While aiming to facilitate the growth and promotion of a healthy, transparent, efficient and competitive real estate sector, the Real Estate (Regulation & Development) Act 2016, also known as Real Estate Act or RERA, goes beyond tried-and-tested measures to protect the interest of homeowners.
By introducing title insurance into play, the Act ensures that home buyers do not suffer from any financial loss in future due to a defective title of the land. This may be a new idea to India, but several countries, including the U.S., already have this concept in place.
Even though the Government of India in August 2008 launched the Digital India Land Records Modernization Programme (DILRMP) to facilitate management of land records, the risk of faulty property disputes still remains high. Having a title insurance safeguards the property owner against any loss or damage due to liens, mortgages or any such encumbrances in the title to the property.
What is title insurance?
As an insurance product, this protects the current owner from past claims and title faults arising out of legal proceedings. Title insurance provides an additional layer of protection and gives an indefeasible right to the property owner whereby an insurance agency undertakes the burden of any financial risks that may crop up out of defects in title deeds, court orders and encumbrances in future.
What does RERA say about title insurance?
RERA mandates that while registering a real estate project with the authority, every promoter shall enclose the documents detailing he/she has a legal title to the land on which the development is proposed along with legally valid documents with authentication of such title, if such land is owned by another person, and that the land is free from all encumbrances.
The Act also mentions that the promoter shall obtain all such insurances as may be notified by the appropriate Government, including but not limited to insurance in respect of — (a) title of the land and building as a part of the real estate project; and (b) construction of the real estate project.
Needless to say, the Act states so to ensure that the promoter shall compensate the allottees in the case of any loss due to the defective title of the land on which the project is being developed or has been developed.
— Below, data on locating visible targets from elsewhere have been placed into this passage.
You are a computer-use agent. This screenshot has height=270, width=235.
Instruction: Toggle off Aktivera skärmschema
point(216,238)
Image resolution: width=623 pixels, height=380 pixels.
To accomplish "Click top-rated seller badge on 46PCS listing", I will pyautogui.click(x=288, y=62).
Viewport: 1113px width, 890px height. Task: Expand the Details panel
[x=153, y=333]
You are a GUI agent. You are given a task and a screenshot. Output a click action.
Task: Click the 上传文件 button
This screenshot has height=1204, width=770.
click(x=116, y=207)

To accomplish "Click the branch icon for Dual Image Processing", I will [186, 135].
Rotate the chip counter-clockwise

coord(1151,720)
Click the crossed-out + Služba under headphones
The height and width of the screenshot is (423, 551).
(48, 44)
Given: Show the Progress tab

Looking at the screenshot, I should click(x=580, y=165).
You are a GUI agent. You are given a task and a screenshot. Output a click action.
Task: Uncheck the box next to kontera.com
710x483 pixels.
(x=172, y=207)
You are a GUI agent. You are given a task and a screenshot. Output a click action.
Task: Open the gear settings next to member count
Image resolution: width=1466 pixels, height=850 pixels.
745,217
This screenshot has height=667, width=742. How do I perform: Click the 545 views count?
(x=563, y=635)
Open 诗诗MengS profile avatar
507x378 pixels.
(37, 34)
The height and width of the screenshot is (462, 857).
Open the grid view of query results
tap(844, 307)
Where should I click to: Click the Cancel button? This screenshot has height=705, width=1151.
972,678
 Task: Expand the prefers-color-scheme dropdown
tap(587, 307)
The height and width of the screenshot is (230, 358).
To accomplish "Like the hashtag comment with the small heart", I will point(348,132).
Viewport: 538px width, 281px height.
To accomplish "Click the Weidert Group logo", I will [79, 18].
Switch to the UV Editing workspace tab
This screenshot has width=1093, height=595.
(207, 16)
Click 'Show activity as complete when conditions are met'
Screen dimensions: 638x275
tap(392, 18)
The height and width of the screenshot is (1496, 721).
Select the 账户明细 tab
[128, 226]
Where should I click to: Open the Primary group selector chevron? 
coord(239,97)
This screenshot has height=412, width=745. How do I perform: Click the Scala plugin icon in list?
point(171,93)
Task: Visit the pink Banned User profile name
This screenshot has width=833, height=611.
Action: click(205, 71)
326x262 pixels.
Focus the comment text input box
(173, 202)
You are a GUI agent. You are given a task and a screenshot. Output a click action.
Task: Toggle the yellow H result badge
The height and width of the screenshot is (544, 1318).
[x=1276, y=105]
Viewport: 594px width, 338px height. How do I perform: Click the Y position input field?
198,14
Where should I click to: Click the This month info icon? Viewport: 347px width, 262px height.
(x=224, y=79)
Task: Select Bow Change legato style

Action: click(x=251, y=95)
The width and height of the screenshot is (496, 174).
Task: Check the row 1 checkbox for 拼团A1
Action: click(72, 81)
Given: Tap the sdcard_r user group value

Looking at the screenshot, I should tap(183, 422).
It also ensures that the proposed project will not face delays due to title disputes and hence will be delivered on time.
Favourable for real estate:
When buyers will be assured that the property they are buying/investing is absolutely safe, there will be renewed confidence among prospective homeowners and that will definitely impact the real estate market favourably.
With clear property titles, real estate transactions will be more transparent and speedier. This will be of immense benefit for developers as banks will be encouraged to approve loans for projects wherein property title is clean.
A transparent real estate where land is protected through insured property titles may attract more FDI (Foreign Direct Investment) in the sector. Risk-averse foreign investors generally avoid investment options wherein the assurance of protected land and property titles does not exist.
In June 2016, Insurance Regulatory and Development Authority of India (IRDAI) constituted a seven-member working group to study the scope of title insurance in the Indian market. The group was entrusted with the task of evaluating the need for such a product in India vis-à-vis the existing title insurance products and practices globally. It would also suggest the design of the product and its framework and long-term sustainability.
Certainly, as and when IRDAI gives its nod to title insurance, it will be a win-win situation for all the stakeholders.